White House press secretary Robert Gibbs has pretty much confirmed what most observers have taken to be a done deal, anyway. Despite President Barack Obama’s campaign promises, the prison at the Guantanamo Bay naval base in Cuba for detainees in the undeclared, misnamed, and ill-conceived “war on terror” will remain open for the foreseeable future. And, despite concerns about the effects on judicial practices, a number of prisoners are likely to remain detained without charges and without prisoner-of-war status for the duration of the “war on terror,” which almost by definition means they will never leave Guantanamo.

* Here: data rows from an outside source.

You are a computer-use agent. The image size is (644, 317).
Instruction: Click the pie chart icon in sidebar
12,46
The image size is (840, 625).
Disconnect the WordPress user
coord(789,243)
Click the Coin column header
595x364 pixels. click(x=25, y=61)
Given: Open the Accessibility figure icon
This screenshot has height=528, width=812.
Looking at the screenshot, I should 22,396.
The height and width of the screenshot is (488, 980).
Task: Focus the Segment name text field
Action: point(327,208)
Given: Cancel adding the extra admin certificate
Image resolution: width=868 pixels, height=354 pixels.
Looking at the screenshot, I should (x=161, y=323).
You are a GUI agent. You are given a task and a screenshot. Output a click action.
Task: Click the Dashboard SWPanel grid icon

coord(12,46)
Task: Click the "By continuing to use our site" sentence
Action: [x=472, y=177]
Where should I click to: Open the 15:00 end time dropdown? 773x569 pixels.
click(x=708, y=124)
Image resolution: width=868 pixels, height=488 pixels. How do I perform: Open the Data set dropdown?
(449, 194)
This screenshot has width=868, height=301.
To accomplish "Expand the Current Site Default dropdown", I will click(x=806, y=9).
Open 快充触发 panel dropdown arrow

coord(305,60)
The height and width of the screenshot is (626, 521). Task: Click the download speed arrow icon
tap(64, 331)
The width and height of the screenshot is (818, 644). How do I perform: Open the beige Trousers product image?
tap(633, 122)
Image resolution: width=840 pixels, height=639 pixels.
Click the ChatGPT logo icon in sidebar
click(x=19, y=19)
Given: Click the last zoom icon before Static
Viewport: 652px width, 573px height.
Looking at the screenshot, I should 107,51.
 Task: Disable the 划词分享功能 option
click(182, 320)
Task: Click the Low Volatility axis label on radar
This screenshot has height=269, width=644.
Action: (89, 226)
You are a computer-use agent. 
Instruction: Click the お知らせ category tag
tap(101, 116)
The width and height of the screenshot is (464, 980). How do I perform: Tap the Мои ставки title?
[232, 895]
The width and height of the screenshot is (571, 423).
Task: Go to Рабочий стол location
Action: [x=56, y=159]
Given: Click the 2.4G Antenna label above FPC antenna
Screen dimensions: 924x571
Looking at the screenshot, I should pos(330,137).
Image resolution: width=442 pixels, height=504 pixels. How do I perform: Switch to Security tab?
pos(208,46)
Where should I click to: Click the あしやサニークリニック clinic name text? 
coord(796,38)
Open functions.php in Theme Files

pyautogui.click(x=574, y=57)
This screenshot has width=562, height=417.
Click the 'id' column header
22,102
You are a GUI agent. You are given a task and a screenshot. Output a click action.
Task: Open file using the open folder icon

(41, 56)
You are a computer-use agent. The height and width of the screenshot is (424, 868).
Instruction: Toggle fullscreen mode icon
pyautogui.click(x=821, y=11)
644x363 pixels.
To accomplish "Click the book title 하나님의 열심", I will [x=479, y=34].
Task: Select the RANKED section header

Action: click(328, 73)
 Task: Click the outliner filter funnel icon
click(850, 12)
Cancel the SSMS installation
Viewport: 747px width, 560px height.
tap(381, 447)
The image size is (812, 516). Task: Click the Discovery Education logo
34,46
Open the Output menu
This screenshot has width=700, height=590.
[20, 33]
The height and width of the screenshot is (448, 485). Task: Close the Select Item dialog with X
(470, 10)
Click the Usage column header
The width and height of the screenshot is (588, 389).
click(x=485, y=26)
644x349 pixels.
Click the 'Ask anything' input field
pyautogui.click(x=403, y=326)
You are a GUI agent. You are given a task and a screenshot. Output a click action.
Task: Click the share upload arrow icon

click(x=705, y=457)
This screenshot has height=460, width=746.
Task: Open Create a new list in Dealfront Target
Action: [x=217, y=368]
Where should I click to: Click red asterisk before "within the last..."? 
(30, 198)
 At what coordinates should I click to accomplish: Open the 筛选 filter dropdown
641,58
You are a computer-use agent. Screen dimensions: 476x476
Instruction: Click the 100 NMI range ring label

To be sure, the Obama administration for awhile seemed somewhat serious about trying to close Guantanamo, which has become a symbol of U.S. neglect of the rule of law and its highest ideals and a recruiting tool for al-Qaida and other jihadist organizations. And to be sure, irresponsible fear-mongering, mostly by Republicans, about allowing Guantanamo prisoners to be tried or imprisoned on U.S. soil (where U.S. law might be more directly applicable?) played a big role in creating political difficulties for the effort to close Guantanamo and handle its prisoners in a more orderly and lawful manner.
There are high-security federal prisons in the United States where prisoners from Gitmo could be detained and pose virtually no danger to other prisoners or to the community at large. Terrorist suspects have been tried successfully in civilian courts and sentenced appropriately. The impulse to hold prisoners at a base on foreign soil was from the beginning an effort to evade normal American judicial procedures on the theory that post-9/11 terrorism posed such a unique threat that it could not be handled in traditional American ways. That theory was false from the outset, but establishing the prison at Guantanamo created a situation that has proven difficult to walk back to normalcy.
While Republicans and other fear-mongers deserve a good deal of the blame for making it difficult to close the prison at Guantanamo, the action (or inaction) of the Obama administration when faced with political difficulties has become something of a pattern. If an issue involves expansion of government power (see health care, climate change regulation by administrative fiat, etc.) Obama can be persistent. If the issue is restoration of civil liberties abrogated by the Bush administration (see Patriot Act, unwarranted searches) or restoration of due process or judicial norms, this administration tends to throw up its hands and say it is just too hard.
Bottom line: Government power keeps growing, and liberty keeps shrinking.